Patterns of northern leaf blight can be detected from the air by drones. (Image courtesy of Hod Lipson)

These sharp-eyed, mobile scouts do the job far more quickly and just as accurately as human experts trudging through the fields: the system was 97.6 percent accurate in tests. The research suggests that, with specialized training, drones can potentially help with high-throughput plant phenotyping, precision breeding for disease resistance, and reduced pesticide use through targeted applications, across a variety of plant and disease categories, Lipson said. An estimated 13 percent of potential global crop yield is lost to disease each year-with more lost during epidemics.

Recent improvements in convolutional neural networks, enabling computer vision systems to classify images more accurately, gave Lipson's team the opening to design an effective tool. Columbia PhD student Chad DeChant developed a hierarchy of deep learning nets to efficiently learn which features of an image are most important for making classification decisions. This task is more difficult to accomplish in the field than with artificially controlled lab samples-factors such as lighting variations, shadows, and exposed soil can confuse the system-so the researchers, working with Cornell University colleagues Rebecca Nelson and Michael Gore, trained neural networks with images collected from cornfields in upstate New York that contained varying levels of NLB.

 

A drone's-eye view of a test cornfield paired with artificial intelligence helps locate crop diseases. (Image courtesy of Hod Lipson)

A major challenge, Lipson said, was gathering the vast volumes of data required to train such nets. One way around the data-scarcity problem, he suggested, is to seed the agricultural research community with more drones busily collecting more images.

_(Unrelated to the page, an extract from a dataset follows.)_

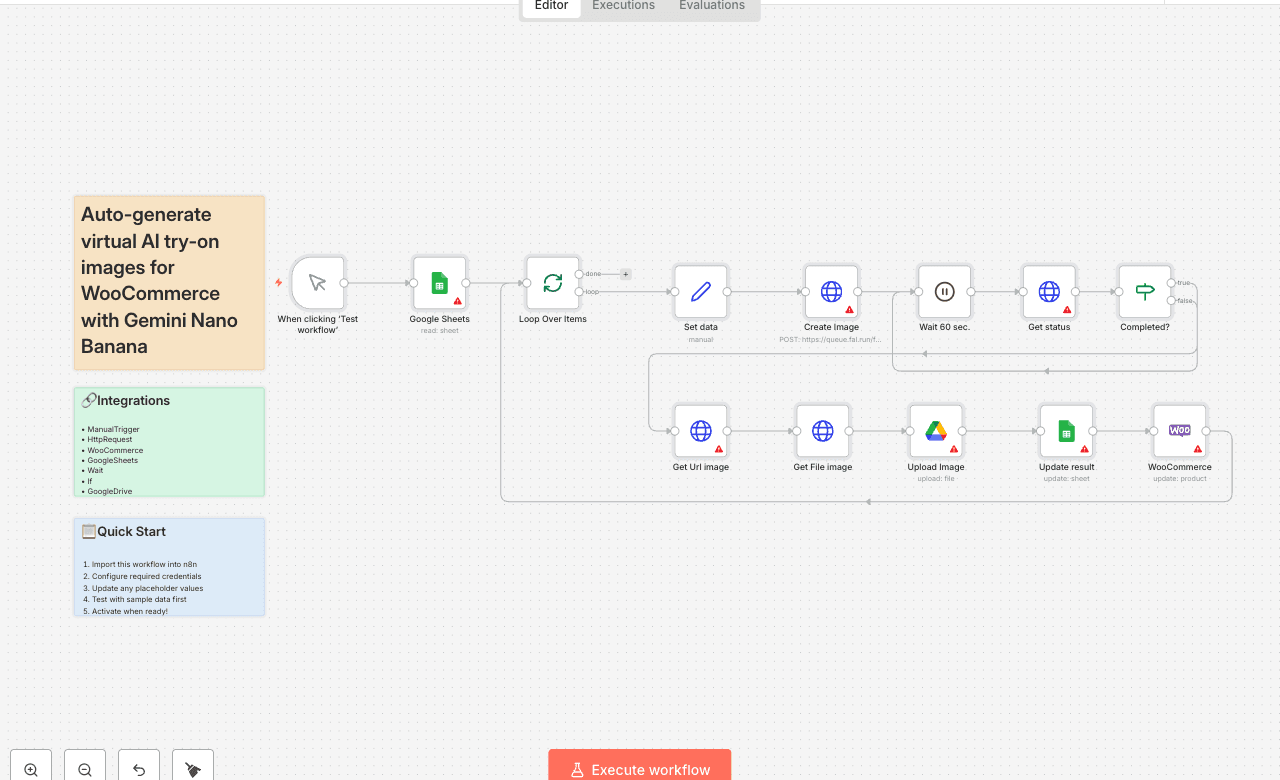Click the Set data node
The width and height of the screenshot is (1280, 780).
coord(700,291)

To that end, Lipson's plan is to open-source their system in the expectation that producing a bumper crop of intelligent drones will lead to breeding better plants and will result in higher yields. "The more drones there are, the more they will share data and learn from each other," he pointed out.

Lipson, director of Columbia Engineering's Creative Machines Lab, has about a dozen active projects in the works, some more abstract than others, but all tied to an application, from breeding corn for early bloom to predicting earthquakes. Artificially intelligent self-awareness—think: robots that learn about themselves—particularly fascinates Lipson, a robotics and 3D printing evangelist. "I try to take on long-term, difficult issues and see if algorithms can make a dent in them," he said.